Maple trees are famous for the gaudy show they put on each fall as their leaves change color. But they put on a spring show, too, as you may have noticed lately. In their anxiety to propagate, maples have evolved a stunningly efficient method of seed distribution. Winged pairs of seeds are released en masse to spin rapidly to the ground like squadrons of tiny helicopters. Even more impressively, the winged packets are designed to land seed-first, thus giving the seeds the best chance of taking root. Stroll through a maple grove this time of year, and you can't miss the thousands of dried seed cases standing upright in the grass as if there were simply no room for them to lie down.

Perhaps that's why the image sprang to mind last week when plans were announced for a new Australian cemetery in which corpses will be buried vertically in body bags, rather than horizontally in coffins. One could not help imagining all those bodies standing to attention in the crowded earth like so many maple-seed cases standing shoulder to shoulder in the grass at Shinjuku Gyoen.

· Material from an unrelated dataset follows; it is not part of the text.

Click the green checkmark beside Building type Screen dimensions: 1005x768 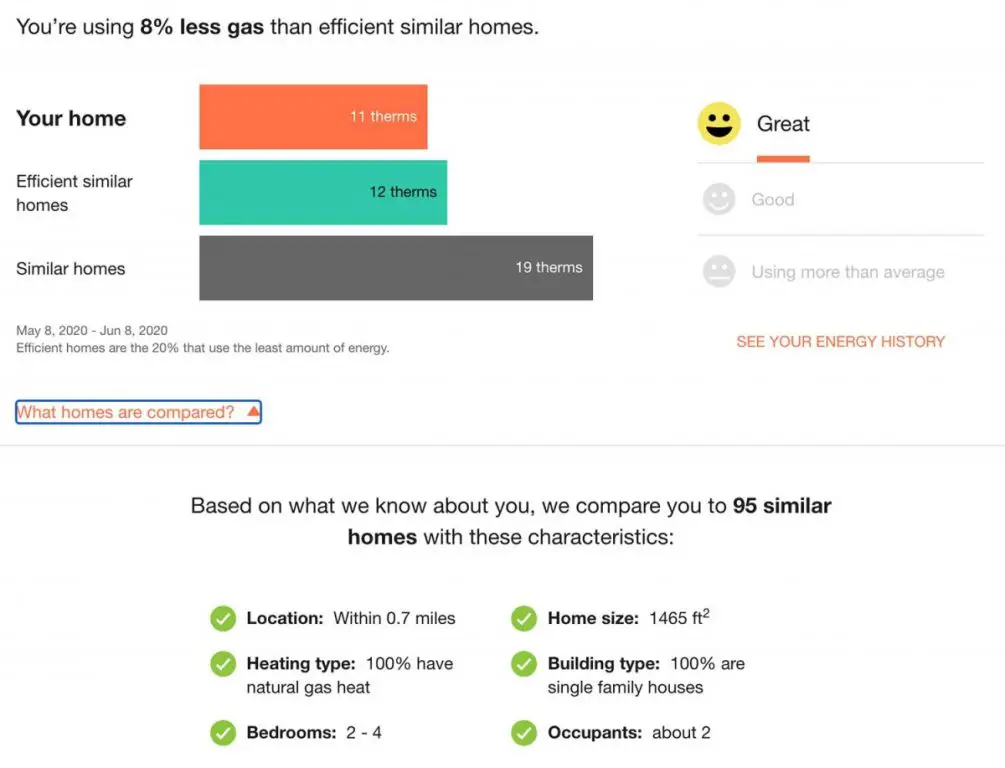(x=524, y=664)
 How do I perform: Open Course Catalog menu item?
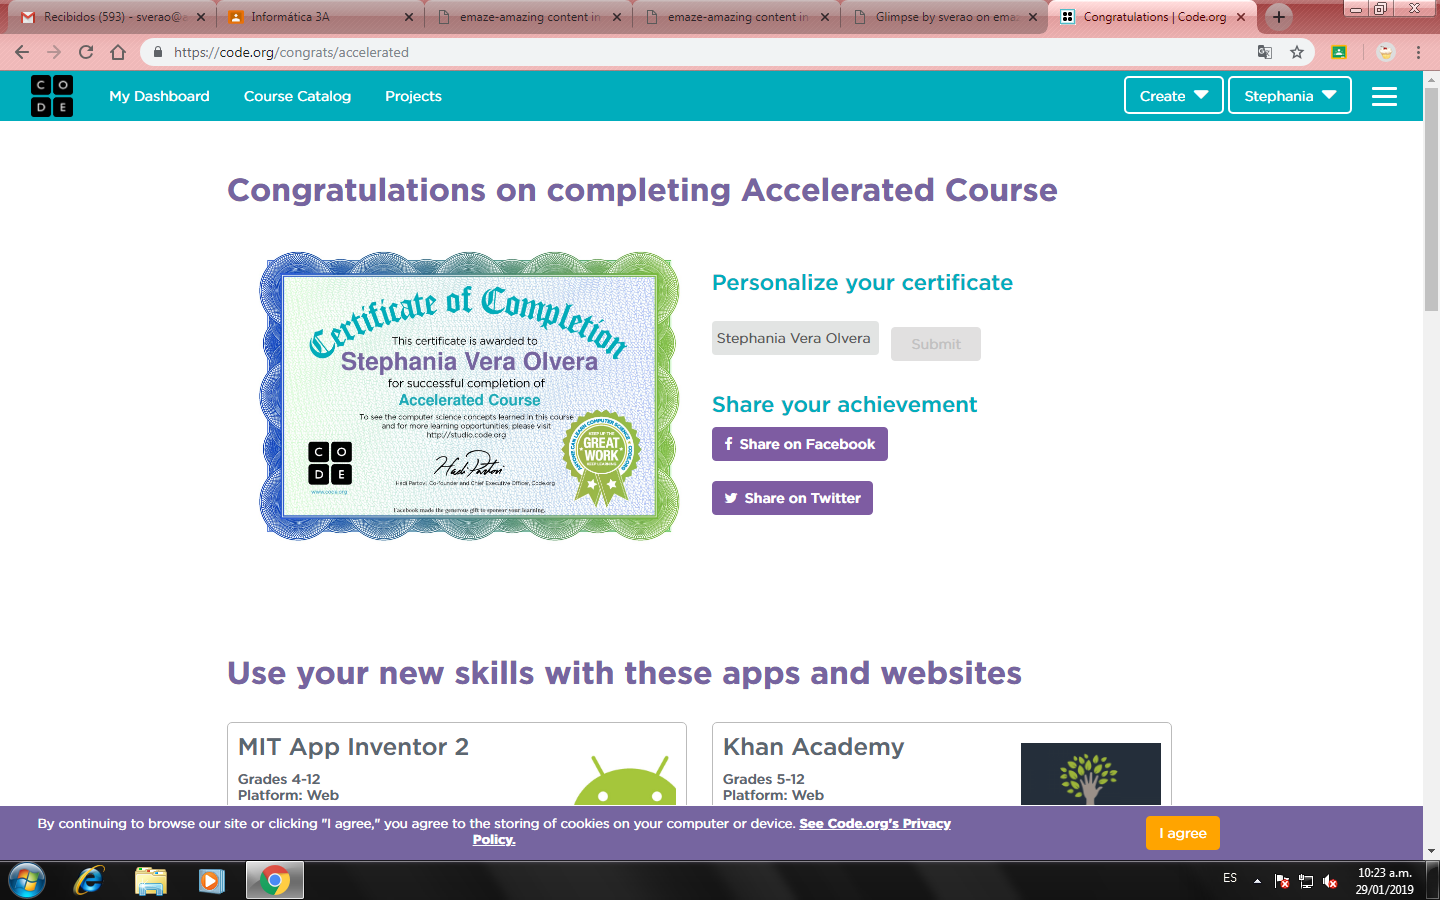(x=297, y=96)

Incongruous, you say? Doesn't one image suggest warmth and life and renewal while the other evokes cold earth, death and decay? Things trying to be born rather than things that have died? Yes, but that's not the whole story. It disregards the positively sunny attitude taken by the people at Palacom, the company that is planning the new cemetery at Darlington, Victoria, about 200 km southwest of Melbourne. It turns out their whole focus is on life and renewal and moving on. Not for the unfortunate souls who are to be interred on their land, naturally -- this is no cryogenics-like exercise in wishful thinking -- but for the land itself and, to a certain extent, for the bereaved.